- **PROBLEM**
Include the line containing "بیماری های داخلی (361, 566)" and all lines before it, repeated exactly from the listing below, without pictures.

Start of Block

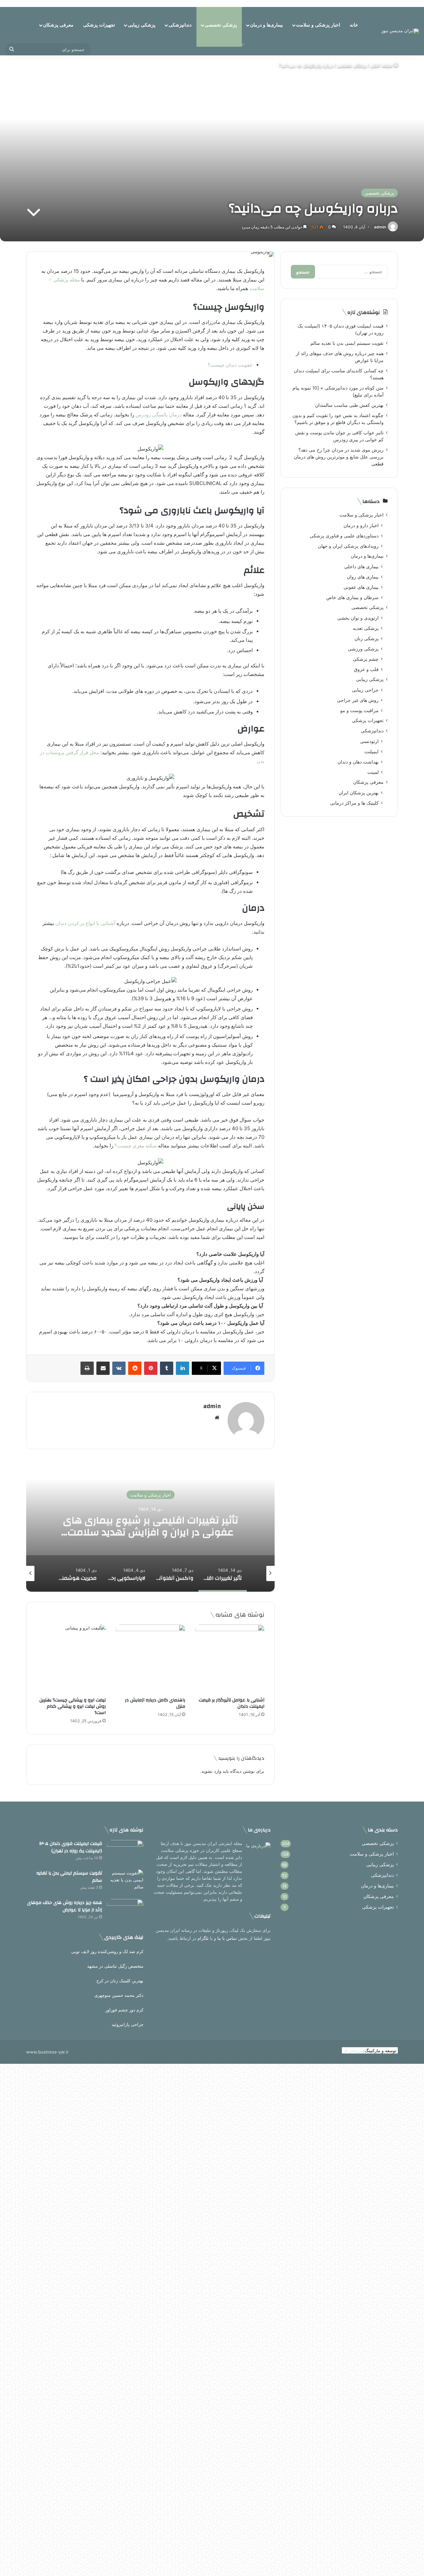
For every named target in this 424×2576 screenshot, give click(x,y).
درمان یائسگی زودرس (158, 414)
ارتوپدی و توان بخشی (358, 618)
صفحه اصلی (382, 65)
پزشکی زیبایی (141, 25)
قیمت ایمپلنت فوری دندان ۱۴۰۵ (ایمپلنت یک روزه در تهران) (70, 1847)
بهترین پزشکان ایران (359, 792)
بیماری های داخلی (361, 566)
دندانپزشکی (180, 25)
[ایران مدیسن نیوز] (400, 31)
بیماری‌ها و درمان (266, 25)
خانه (354, 25)
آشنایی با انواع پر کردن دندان (85, 923)
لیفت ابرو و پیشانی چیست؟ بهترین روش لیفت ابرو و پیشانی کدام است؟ (72, 1706)
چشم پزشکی (366, 659)
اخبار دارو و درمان (361, 525)
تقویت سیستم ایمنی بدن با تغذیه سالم (347, 343)
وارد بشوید (211, 1771)
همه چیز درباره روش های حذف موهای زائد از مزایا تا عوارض (64, 1906)
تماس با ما (227, 1938)
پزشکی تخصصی (221, 25)
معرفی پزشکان (58, 25)
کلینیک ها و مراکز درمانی (354, 803)
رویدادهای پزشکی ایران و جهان (348, 546)
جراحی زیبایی (365, 690)
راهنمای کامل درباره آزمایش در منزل (155, 1703)
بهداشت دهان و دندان (358, 762)
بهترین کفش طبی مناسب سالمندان (349, 405)
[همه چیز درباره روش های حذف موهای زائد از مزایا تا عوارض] (125, 1911)
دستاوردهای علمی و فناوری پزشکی (344, 535)
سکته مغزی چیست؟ (136, 1145)
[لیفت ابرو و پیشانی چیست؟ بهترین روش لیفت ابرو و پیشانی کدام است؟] (71, 1659)
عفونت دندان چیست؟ (229, 365)
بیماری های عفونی (361, 587)
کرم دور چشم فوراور (124, 2009)
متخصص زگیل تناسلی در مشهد (115, 1966)
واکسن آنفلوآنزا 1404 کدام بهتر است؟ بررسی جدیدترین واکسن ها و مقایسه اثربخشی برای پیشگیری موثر (149, 1532)
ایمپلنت (371, 751)
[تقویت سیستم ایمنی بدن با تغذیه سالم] (125, 1882)
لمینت (373, 772)
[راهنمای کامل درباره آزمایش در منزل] (150, 1659)
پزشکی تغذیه (366, 628)
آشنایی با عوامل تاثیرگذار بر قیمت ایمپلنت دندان (231, 1703)
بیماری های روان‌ (363, 577)
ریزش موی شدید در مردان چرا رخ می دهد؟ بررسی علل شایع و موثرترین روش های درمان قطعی (339, 456)
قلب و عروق (366, 669)
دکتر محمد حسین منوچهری (118, 1995)
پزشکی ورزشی (363, 648)
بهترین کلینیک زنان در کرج (119, 1980)
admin (380, 226)
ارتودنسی (369, 741)
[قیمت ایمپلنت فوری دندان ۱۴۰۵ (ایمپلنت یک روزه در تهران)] (125, 1852)
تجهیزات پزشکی (99, 25)
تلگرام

End of Block

- **TASK OUTPUT**
For every named target in this 424×2576 screenshot, give click(x,y).
درمان یائسگی زودرس (158, 414)
ارتوپدی و توان بخشی (358, 618)
صفحه اصلی (382, 65)
پزشکی زیبایی (141, 25)
قیمت ایمپلنت فوری دندان ۱۴۰۵ (ایمپلنت یک روزه در تهران) (70, 1847)
بهترین پزشکان ایران (359, 792)
بیماری های داخلی (361, 566)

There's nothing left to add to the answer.